Page MenuHomePhabricator

WaitConditionLoop callers need to log on timeout
Open, LowPublic

Description

Pretty much every WaitConditionLoop caller needs to check the result for CONDITION_TIMED_OUT, and if it is found, log an informative message.

This is an action item from the API cluster overload observed today. The only visibility we had into the cause of the outage was Xenon (which has poor time resolution) and perf (which is tedious). If something on the production cluster is reaching a timeout after several seconds of waiting, we need to know that.

WaitConditionLoop itself is not capable of logging because it is a separate library with no PSR-3 logger passed to its constructor.

Details

Related Gerrit Patches:

Event Timeline

Restricted Application added a subscriber: Aklapper. · View Herald TranscriptJul 11 2018, 9:59 PM
Imarlier moved this task from Inbox to Radar on the Performance-Team board.Jul 17 2018, 8:08 PM
Imarlier edited projects, added Performance-Team (Radar); removed Performance-Team.
tstarling triaged this task as Low priority.Jul 18 2018, 6:28 AM

Change 445427 had a related patch set uploaded (by Aaron Schulz; owner: Aaron Schulz):
[mediawiki/core@master] objectcache: improve logging and error handling in BagOStuff

https://gerrit.wikimedia.org/r/445427

Change 445427 merged by jenkins-bot:
[mediawiki/core@master] objectcache: improve logging and error handling in BagOStuff

https://gerrit.wikimedia.org/r/445427

Change 448172 had a related patch set uploaded (by Aaron Schulz; owner: Aaron Schulz):
[mediawiki/core@wmf/1.32.0-wmf.14] objectcache: improve logging and error handling in BagOStuff

https://gerrit.wikimedia.org/r/448172

Change 448172 merged by jenkins-bot:
[mediawiki/core@wmf/1.32.0-wmf.14] objectcache: improve logging and error handling in BagOStuff

https://gerrit.wikimedia.org/r/448172

Are the above patches enough, or do we need to modify the WaitConditionLoop library to support logging?

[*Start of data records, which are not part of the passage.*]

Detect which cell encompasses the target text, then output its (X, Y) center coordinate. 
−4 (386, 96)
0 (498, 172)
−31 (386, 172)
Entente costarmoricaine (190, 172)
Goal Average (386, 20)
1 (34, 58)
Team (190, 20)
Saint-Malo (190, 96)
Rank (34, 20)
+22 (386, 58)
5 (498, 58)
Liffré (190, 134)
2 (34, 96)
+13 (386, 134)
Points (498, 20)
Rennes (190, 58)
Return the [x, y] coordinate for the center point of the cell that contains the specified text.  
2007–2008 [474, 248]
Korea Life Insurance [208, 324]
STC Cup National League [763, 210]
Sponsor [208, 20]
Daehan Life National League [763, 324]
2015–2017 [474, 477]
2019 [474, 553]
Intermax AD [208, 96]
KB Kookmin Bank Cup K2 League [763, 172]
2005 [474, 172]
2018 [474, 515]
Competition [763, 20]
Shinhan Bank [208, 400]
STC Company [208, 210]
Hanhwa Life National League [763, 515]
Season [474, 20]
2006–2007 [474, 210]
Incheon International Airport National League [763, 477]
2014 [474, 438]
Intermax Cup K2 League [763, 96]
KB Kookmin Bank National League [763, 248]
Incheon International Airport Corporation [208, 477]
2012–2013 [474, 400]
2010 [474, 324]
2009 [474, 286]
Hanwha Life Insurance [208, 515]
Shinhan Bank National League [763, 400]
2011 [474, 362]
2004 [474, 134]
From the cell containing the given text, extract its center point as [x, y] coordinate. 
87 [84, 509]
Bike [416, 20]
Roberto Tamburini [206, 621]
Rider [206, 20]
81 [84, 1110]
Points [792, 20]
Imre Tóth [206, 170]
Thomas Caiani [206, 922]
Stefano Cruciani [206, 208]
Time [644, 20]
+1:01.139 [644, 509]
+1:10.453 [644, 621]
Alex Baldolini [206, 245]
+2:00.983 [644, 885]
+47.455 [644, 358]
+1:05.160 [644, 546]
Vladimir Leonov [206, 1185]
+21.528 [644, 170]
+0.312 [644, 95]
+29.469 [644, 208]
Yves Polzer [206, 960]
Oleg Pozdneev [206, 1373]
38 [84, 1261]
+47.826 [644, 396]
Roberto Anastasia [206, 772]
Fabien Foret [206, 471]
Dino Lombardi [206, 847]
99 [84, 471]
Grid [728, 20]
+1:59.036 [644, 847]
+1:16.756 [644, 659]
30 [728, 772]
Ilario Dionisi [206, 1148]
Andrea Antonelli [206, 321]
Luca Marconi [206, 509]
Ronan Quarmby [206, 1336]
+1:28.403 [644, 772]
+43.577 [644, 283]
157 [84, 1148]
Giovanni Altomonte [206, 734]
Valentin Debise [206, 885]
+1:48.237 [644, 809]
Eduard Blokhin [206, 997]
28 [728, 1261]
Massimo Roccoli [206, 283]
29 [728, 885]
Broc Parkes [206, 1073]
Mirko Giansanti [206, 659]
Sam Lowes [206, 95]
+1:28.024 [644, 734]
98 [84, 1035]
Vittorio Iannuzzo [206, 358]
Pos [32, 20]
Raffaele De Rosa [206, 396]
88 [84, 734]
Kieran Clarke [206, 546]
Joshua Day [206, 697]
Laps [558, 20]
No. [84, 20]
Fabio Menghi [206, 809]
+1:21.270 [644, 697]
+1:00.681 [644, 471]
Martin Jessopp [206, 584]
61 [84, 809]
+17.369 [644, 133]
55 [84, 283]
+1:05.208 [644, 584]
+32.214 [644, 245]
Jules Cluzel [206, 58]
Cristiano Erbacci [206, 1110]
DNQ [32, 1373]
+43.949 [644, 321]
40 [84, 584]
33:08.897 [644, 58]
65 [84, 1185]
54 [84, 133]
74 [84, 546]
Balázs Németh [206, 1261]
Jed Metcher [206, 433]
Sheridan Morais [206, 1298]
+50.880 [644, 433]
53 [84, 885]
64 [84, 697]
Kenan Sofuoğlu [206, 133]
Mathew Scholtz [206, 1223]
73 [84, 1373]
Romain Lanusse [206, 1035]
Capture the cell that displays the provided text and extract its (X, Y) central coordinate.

The above patches only address BagOStuff. There is also:

  • LockManager. For example RevDelFileItem and RevDelList acquire file locks with a 10 second timeout, apparently with no log message if the timeout is reached.
  • DatabasePostgres should probably log an info level message to the query logger like DatabaseMysqlBase on lock timeout
  • EtcdConfig and ChronologyProtector give vague or misleading log messages, they don't make it clear that there was a timeout.

In general, I think the log message should include the timeout value, like Aaron did for BagOStuff.

Given the small number of callers, I don't think it's necessary to modify the library. The callers can probably do a better job of constructing a meaningful log message.